» Task data:
begin
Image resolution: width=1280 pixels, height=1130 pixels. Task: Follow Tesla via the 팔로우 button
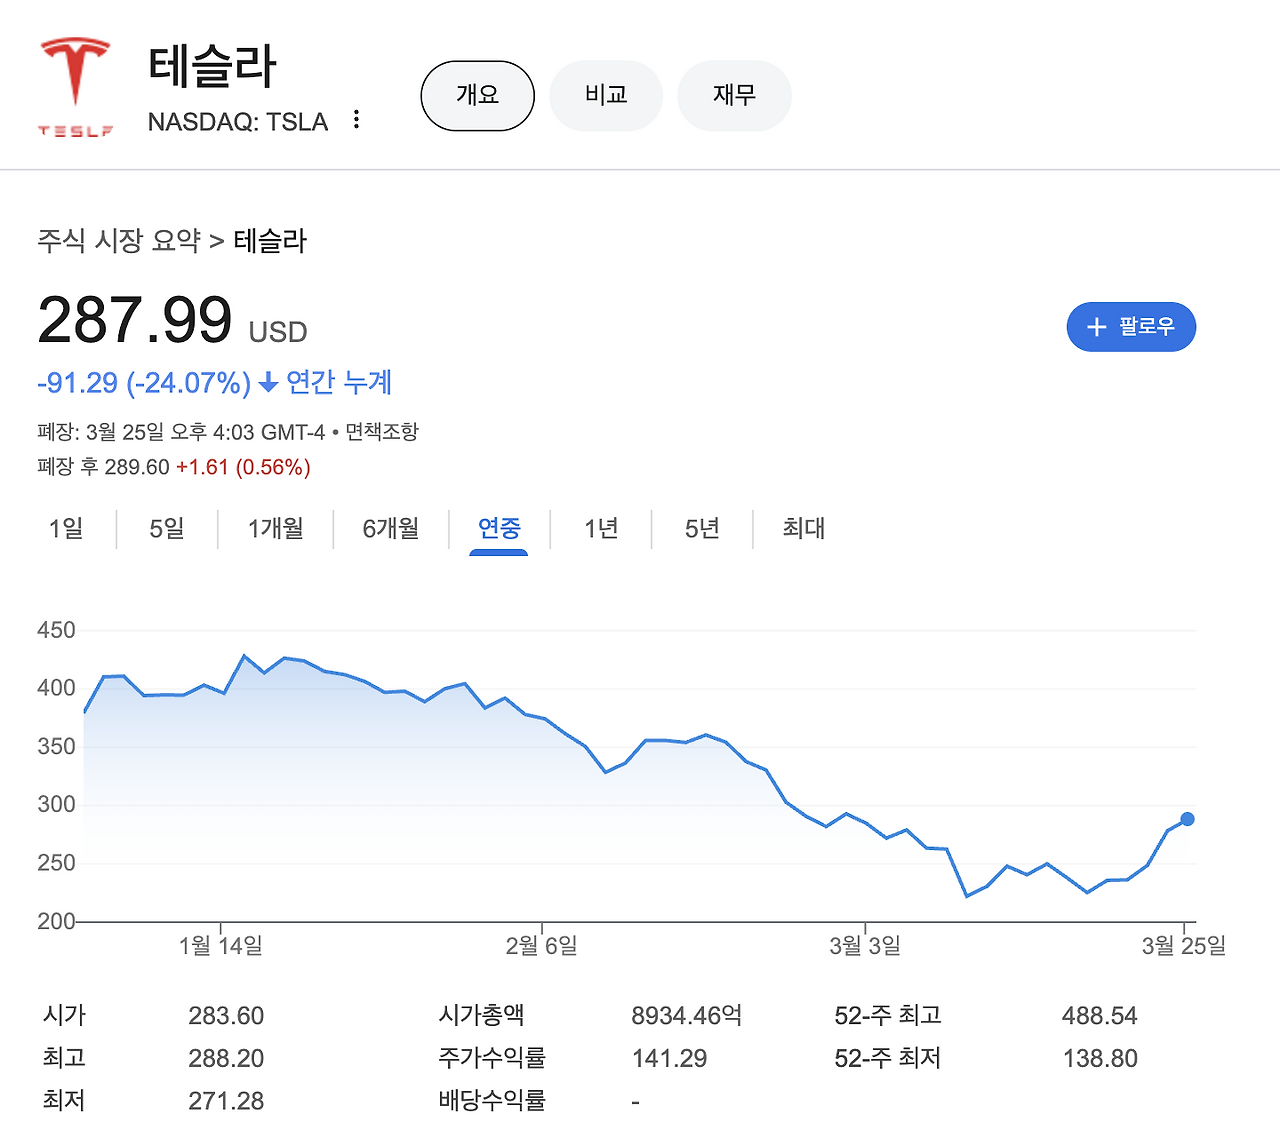point(1131,327)
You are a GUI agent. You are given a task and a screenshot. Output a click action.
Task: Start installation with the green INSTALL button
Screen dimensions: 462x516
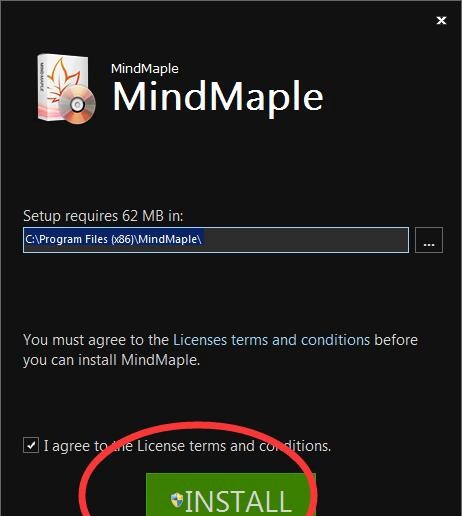(x=231, y=495)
end
» Exercise goal: Please convert the entries above into a two-column CSV with the header entry,location and one row per entry. Put the entry's text in the first column and its answer in the second, quoting each field and replacing line breaks with spaces. Leave the pictures out.

» Finished task:
entry,location
"Image resolution: width=1280 pixels, height=1130 pixels. Task: Follow Tesla via the 팔로우 button","point(1131,327)"
"You are a GUI agent. You are given a task and a screenshot. Output a click action. Task: Start installation with the green INSTALL button Screen dimensions: 462x516","(x=231, y=495)"